Affordable AI computation is accelerating chip design. Those better chips are then used to lower computation costs further. Nvidia and Synopsys’ AI-assisted Electronic Design Automation (EDA) tools have already shortened chip design cycles dramatically, perpetuating a cycle where affordable compute accelerates itself, continually widening strategic advantages.
The challenges
For all the benefits AI offers the military, it brings with it new vulnerabilities.
DARPA red-team exercises have discussed concerns about prompt-injection exploits — cyberattacks in which an LLM is prompted to do something nefarious purely through carefully constructed wording or manipulated images — with potential to override operator link and feed spoofed sensor data to redirect strike drones.
AI models capable of autonomous long-duration thought — ones that can engage in complex chains of reasoning without involving a human in the process — amplify these risks, turning unsupervised learning periods into significant strategic vulnerabilities.

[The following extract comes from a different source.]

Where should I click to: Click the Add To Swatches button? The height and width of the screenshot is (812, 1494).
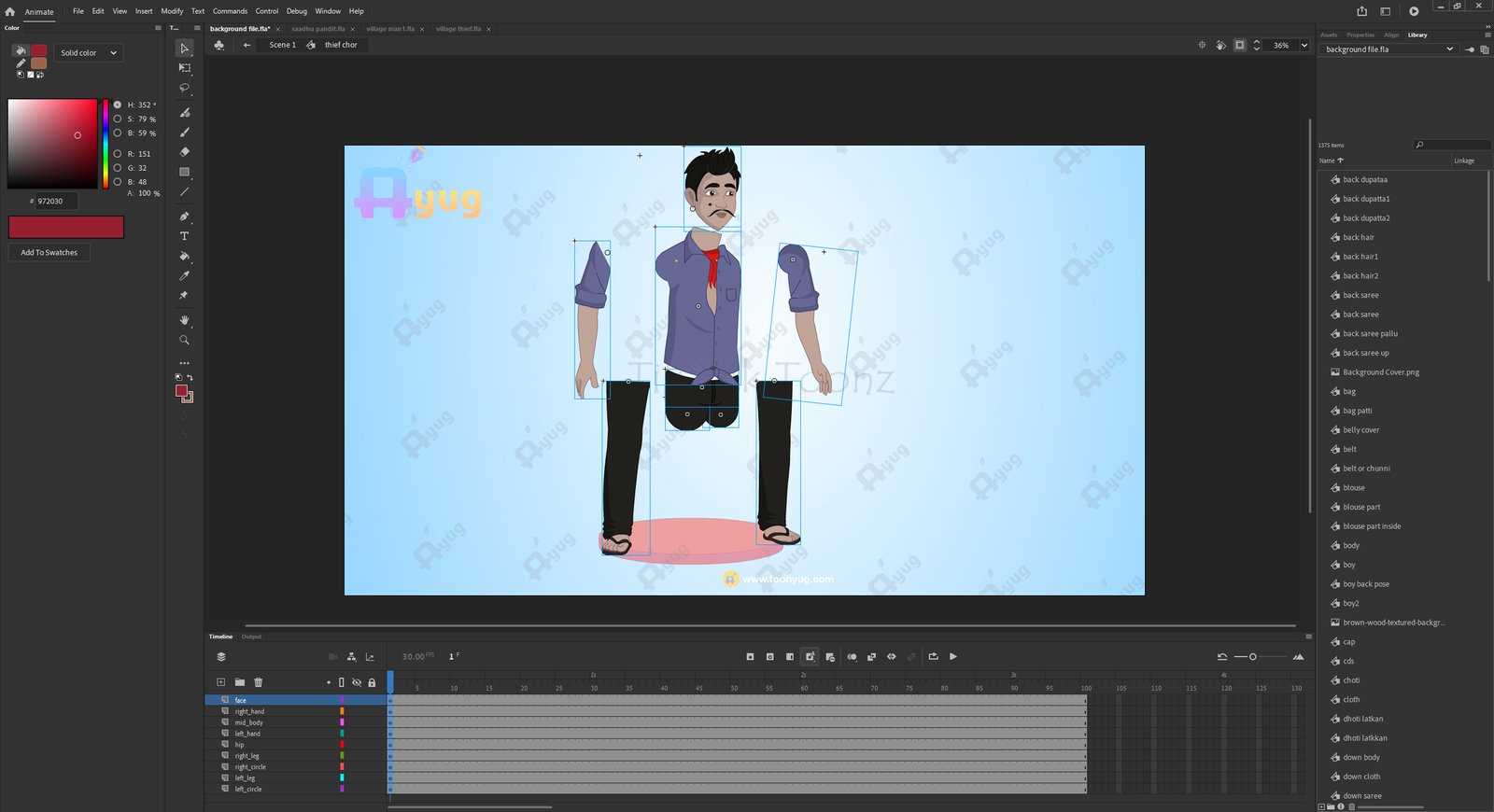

Even the data used to train an AI can be a point of weakness.
A 2022 study found that malicious actors could “poison” the data sets used to train an AI, slipping in a small amount of data that will eventually cause the model to engage in “sleeper-agent” behaviors. After replicating this in larger models, AI startup Anthropic proposed continuous evaluations, through regular iterative, dynamic assessments, to detect manipulation early.
Ultimately, the solution seems to require knowing exactly what data goes into training an AI and out while asking it something. Ideally, this data should be timestamped, hashed, with a fingerprint that you can trace through the system. Palantir’s hash-ledger, which is already in trial use, might well become an essential defense.

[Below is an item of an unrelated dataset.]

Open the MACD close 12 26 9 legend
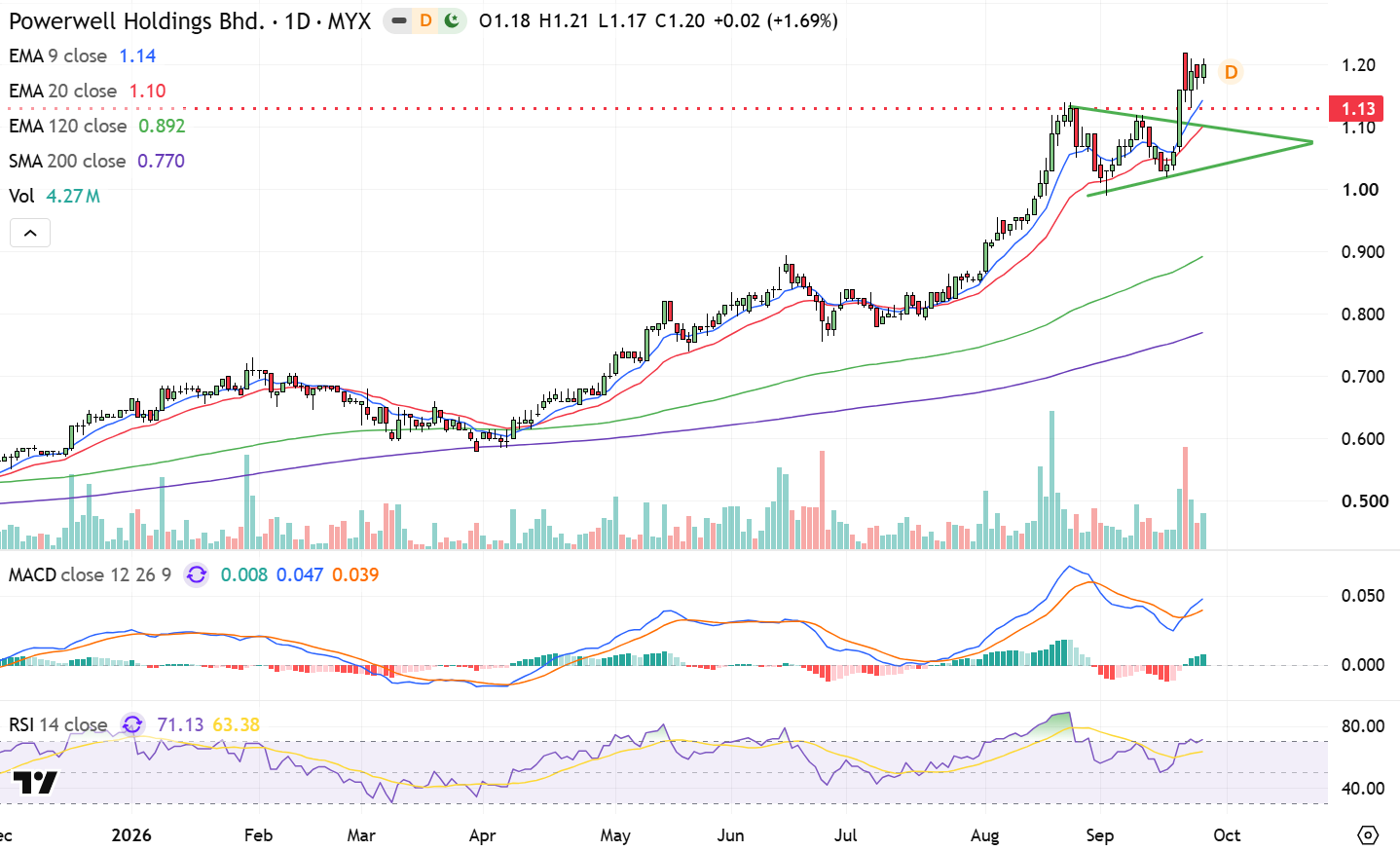1400x851 pixels. (90, 574)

The vulnerabilities inherent in AI systems are just one way they could pose a problem for militaries.
Powerful, affordable AI means private groups with cloud-computing access can wield strategic analytical engines previously exclusive to nation-states — from cybersecurity capabilities to scientific research, OpenAI’s o3 model is already a stronger analytical engine than what the Pentagon might have had a few years ago.
For now, silicon production remains concentrated, as TSMC’s chip dominance and related export controls highlight continued dependency risks. Initially, this could flatten power structures, but control may reconsolidate among entities dominating AI infrastructure.
If every country has to rely on the few AI providers — many private, many American — then are the other countries even meaningfully independent in any actual way?
Any successful defense is a combination of a country’s resources and its people. If the functions many of those people perform are taken over by AI, then the types of decisions made are more likely to be aligned to the models rather than the model users. Claude and ChatGPT and DeepSeek have personalities, and they’re far less idiosyncratic than what one would expect.
By using another country’s AI, a military will be essentially replacing its entire management team with foreign software.
While this sort of takeover has never really been done short of annexation, we’ve seen glimpses in monetary policy, and when countries have replaced their own currency with the US dollar, the result has not been an increase in their independent decision-making capacity.
Looking ahead
Ultimately, the safest path forward may be lined with guardrails, like the 2024 update to DoD Directive 3000.09, which requires four-star review before deploying autonomous weapons.
It’s likely policymakers will try to ensure rigorous oversight and transparency, while military planners embed deep red-teaming into regular exercises. Additional machine-time brakes, such as capped autonomous runtimes before human review, rigorous model validation, and air-gapped model escrow, could prove critical as well.
This need for caution might, for the first time in technological development, force militaries to opt to go slower, not faster — but those who are too slow to adapt risk obsolescence, their latency turning from a comfort to existential risk.